Streptococcus pneumoniae is a Gram-positive diplococcus and causes invasive pneumococcal diseases (IPD), such as meningitis, bacteremia, and pleuritis, as well as non-IPD, such as pneumonia and otitis media, in humans.  Furthermore, some healthy individuals carry S. pneumoniae in their pharynx.  To prevent IPD, 15-valent or 20-valent pneumococcal conjugate vaccines (pneumococcal conjugate vaccine: PCV) are currently used in routine immunization for children in Japan.  Adults can also receive these vaccines on a voluntary basis (see p.26 of this issue).  Adults and children aged ≥2 years can also receive the 23-valent pneumococcal capsular polysaccharide vaccine (pneumococcal polysaccharide vaccine: PPSV23).  In addition, in August 2025, the 21-valent PCV (PCV21) was approved for adults in Japan.

Penicillin is a key drug in the treatment of pneumococcal infections.  S. pneumoniae has six types of penicillin-binding proteins (PBPs), among which PBP1A, PBP2B, and PBP2X are involved in resistance to β-lactam antimicrobials including penicillin (see p.34 of this issue).  S. pneumoniae is known to undergo genetic recombination (natural transformation) between strains of the same species or with closely related species such as Streptococcus mitis/Streptococcus oralis.  This genetic recombination is one of the factors that generate penicillin-resistant S. pneumoniae (PRSP).

PRSP infection is reported through designated sentinel sites (hospitals with 300 or more beds) as a Category V Infectious Disease under the Infectious Diseases Control Law.  When a physician at a designated sentinel site diagnoses this infectious disease, the administrator of the facility is obligated to submit a report to the jurisdictional public health center.  Because there was a change in the reporting criteria in April 2025, this article reports on the summary and the status of notifications of PRSP infection in Japan prior to the revision.

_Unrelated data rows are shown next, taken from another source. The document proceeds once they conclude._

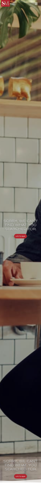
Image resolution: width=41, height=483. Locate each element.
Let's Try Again (20, 236)
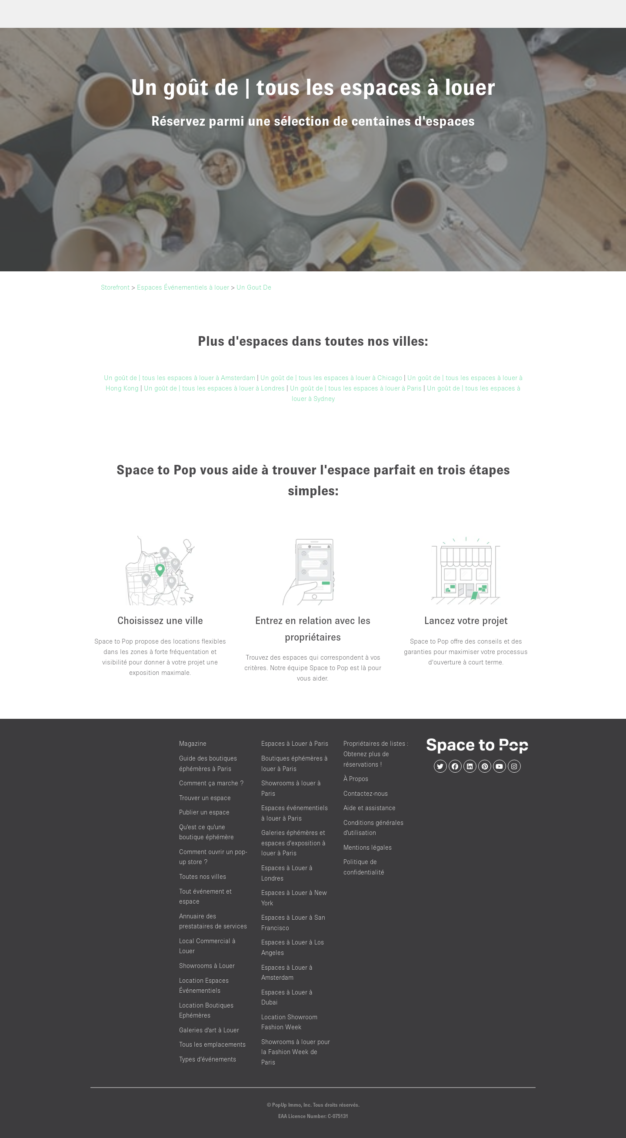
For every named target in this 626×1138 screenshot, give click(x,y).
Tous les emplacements (212, 1044)
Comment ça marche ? (211, 783)
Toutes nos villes (202, 876)
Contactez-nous (365, 793)
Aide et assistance (369, 807)
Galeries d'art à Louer (209, 1030)
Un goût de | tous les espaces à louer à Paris (356, 388)
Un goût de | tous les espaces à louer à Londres (214, 388)
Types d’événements (207, 1059)
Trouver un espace (205, 797)
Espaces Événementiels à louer (183, 287)
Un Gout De (253, 287)
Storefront (115, 287)
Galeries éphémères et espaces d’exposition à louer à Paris (293, 843)
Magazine (192, 743)
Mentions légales (367, 847)
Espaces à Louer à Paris (294, 743)
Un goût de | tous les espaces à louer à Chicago (331, 377)
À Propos (355, 778)
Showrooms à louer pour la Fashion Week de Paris (295, 1052)
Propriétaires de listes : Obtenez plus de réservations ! (376, 754)
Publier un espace (204, 812)
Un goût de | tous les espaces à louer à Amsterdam (179, 377)
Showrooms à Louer (207, 965)
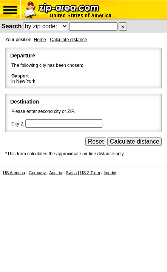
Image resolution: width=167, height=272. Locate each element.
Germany (37, 172)
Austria (55, 172)
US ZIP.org (90, 172)
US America (14, 172)
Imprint (110, 172)
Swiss (71, 172)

Revision of the reporting criteria for penicillin-resistant Streptococcus pneumoniae infection

From 7 April 2025, the reporting criteria for PRSP infection at designated sentinel sites were revised.  With this revision, the previously used criteria based on oxacillin susceptibility were abolished, and the criteria were unified to those based on penicillin susceptibility (see p.25 of this issue).  In addition, prior to the revision, the criterion of penicillin minimum inhibitory concentration (MIC) ≥0.125 μg/mL was applied even to pneumococcal isolates identified as the causative bacteria from specimens that are not normally sterile, such as sputum, pus, and urine; however, with this revision, for isolates derived from specimens that are not normally sterile, the criterion was changed to MIC ≥4 μg/mL.

Clinical and Laboratory Standards Institute (CLSI) breakpoints are widely used as cutoff values to classify bacteria as susceptible or resistant based on antimicrobial susceptibility testing results (MIC values or inhibition zone diameters).  In CLSI breakpoints, resistance criteria differ between meningitis isolates and non-meningitis isolates among isolates derived from IPD.  This differs from the Japanese reporting criteria described above, which uniformly handle isolates derived from sterile specimens, including cerebrospinal fluid.  Readers should note that the definition of PRSP differs across articles in this issue as well.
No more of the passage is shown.